Rapid Integration and Calibration of New Sensors Using the Berkeley Aachen Robotics Toolkit (BART)
Jan O. Biermeyer, Todd R. Templeton, Christian Berger, Humberto, Gonzalez, Nikhil Naikal, Bernhard Rumpe, S. Shankar Sastry

TL;DR
This paper discusses the rapid integration and calibration of new sensors in autonomous vehicles using the Berkeley Aachen Robotics Toolkit (BART), emphasizing systems engineering challenges and solutions.
Contribution
It introduces a methodology for quick sensor integration and calibration within BART, addressing practical limitations in autonomous vehicle development.
Findings
Effective sensor calibration procedures developed
Reduced integration time for new sensors
Enhanced robustness in autonomous systems
Abstract
After the three DARPA Grand Challenge contests many groups around the world have continued to actively research and work toward an autonomous vehicle capable of accomplishing a mission in a given context (e.g. desert, city) while following a set of prescribed rules, but none has been completely successful in uncontrolled environments, a task that many people trivially fulfill every day.

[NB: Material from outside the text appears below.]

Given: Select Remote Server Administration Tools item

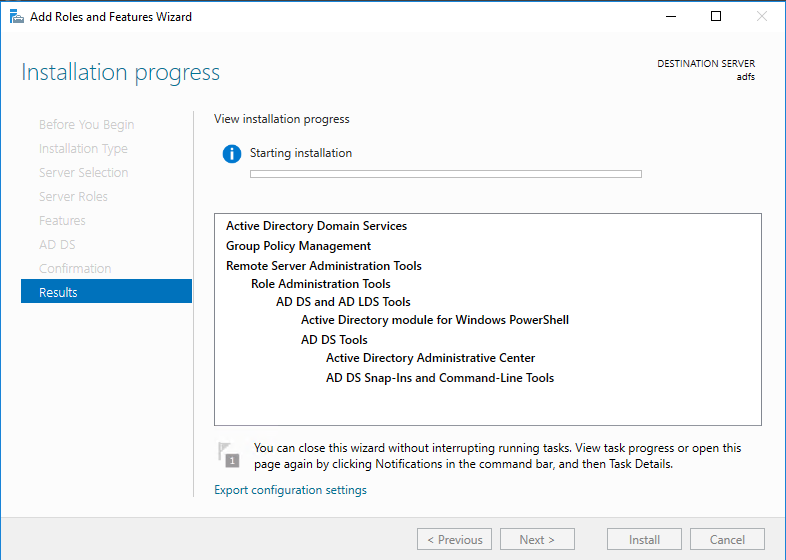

We believe that, together with improving the sensors used in cars and the artificial intelligence algorithms used to process the information, the community should focus on the systems engineering aspects of the problem, i.e. the limitations of the car (in terms of space, power, or heat dissipation) and the limitations of the software development cycle. This paper explores these issues and our experiences overcoming them.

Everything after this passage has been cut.